Further explore the early clinical development of novel molecules with global potential, such as PD-1/IL-2, ADC clusters, etc, in multi-regional clinical trials.
BD: Strategic collaborations deepen overall strength of innovation

Entered into strategic collaboration with Sanofi to benefit more patients in China and Sanofi’s initial equity investment of EUR300 million in Innovent.
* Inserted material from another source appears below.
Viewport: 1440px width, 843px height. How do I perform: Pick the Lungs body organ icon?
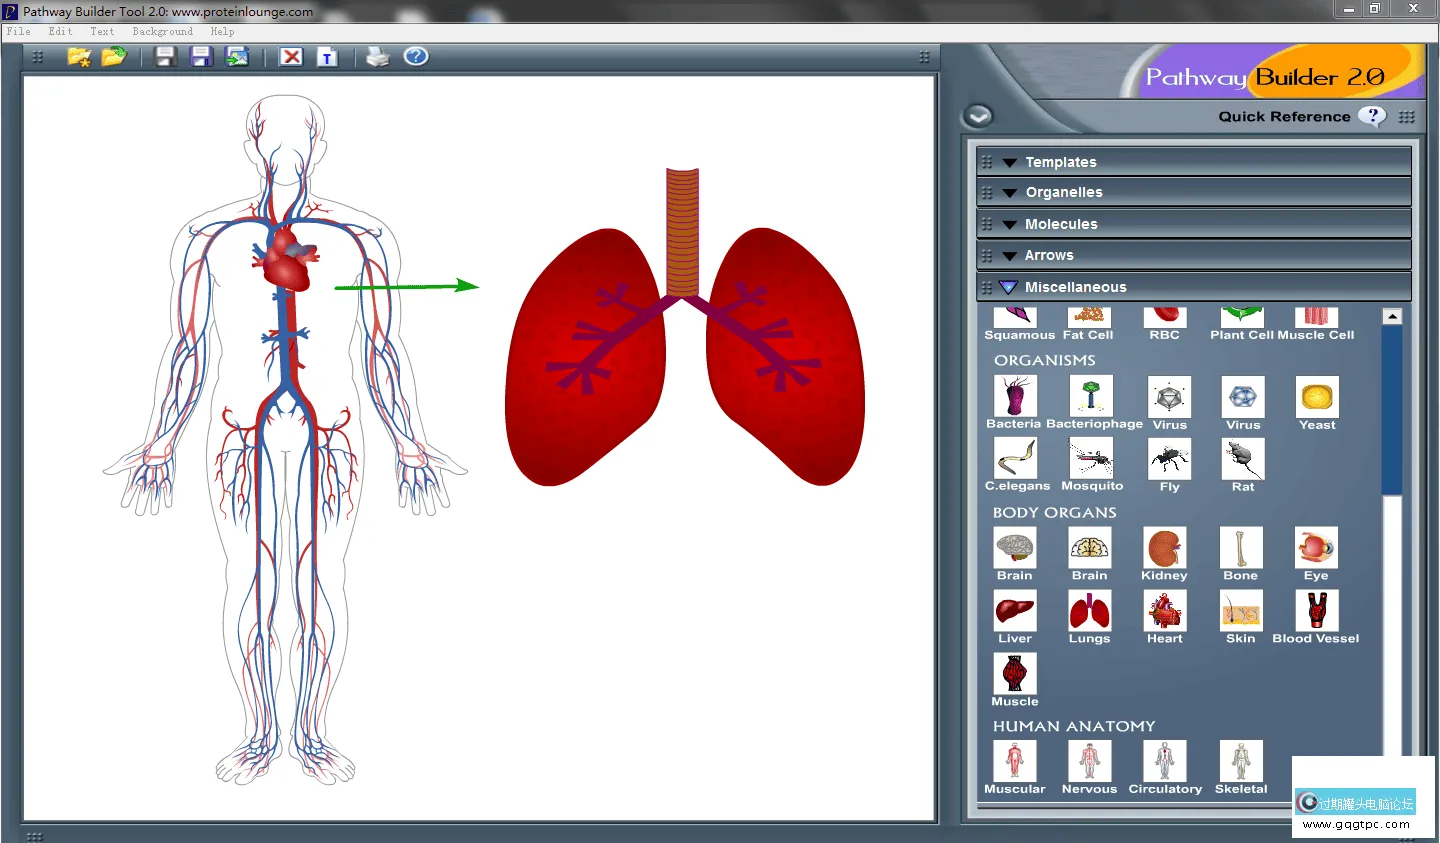[x=1089, y=611]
Both companies are committed to accelerating the development and commercialization of clinical Phase 3 stage SAR408701 (tusamitamab ravtansine; anti-CEACAM5 ADC) and clinical Phase 2 stage SAR444245 (non-alpha IL-2) in China.
Expanded oncology strategic partnership with Lilly: Innovent obtained the sole commercialization right of Cyramza (ramucirumab) and Retsevmo (selpercatinib) in mainland China, and the right of first negotiation for potential future commercialization of pirtobrutinib (BTK inhibitor) in mainland China.
Launched antibody drug benefiting emerging markets: BYVASDA (Indonesian trademark: Bevagen) was approved by the Indonesian Food and Drug Administration (BPOM) and is the first Chinese antibody drug commercialized and expected to be locally manufactured in Southeast Asia markets.
CMC：High-quality and scalable manufacturing capabilities

60,000L GMP certified production capacity which is currently the largest stainless steel bioreactor production capacity in China with more capacity construction in plan.
Quality compliance to GMP and cost advantage further strengthen market competitiveness.
Financial Highlights for the Year 2022

Total revenue was RMB4,556.4 million, an increase of 6.7% compared to the prior year.
R&D expenses were RMB2,871.2 million, an increase of RMB548.7 million from the prior year.
The ratio of selling and marketing expenses to produce revenue was 62.6%, a decrease of 2.9% compared to the prior year.
Loss for the year was RMB2,179.3 million, mainly due to continuous investment in R&D to support our long-term strategic goal of global innovation.
Cash and short-term financial assets was RMB9,166.0million, or approximately USD1.3 billion, which enables us to focus on the long-term sustainable development.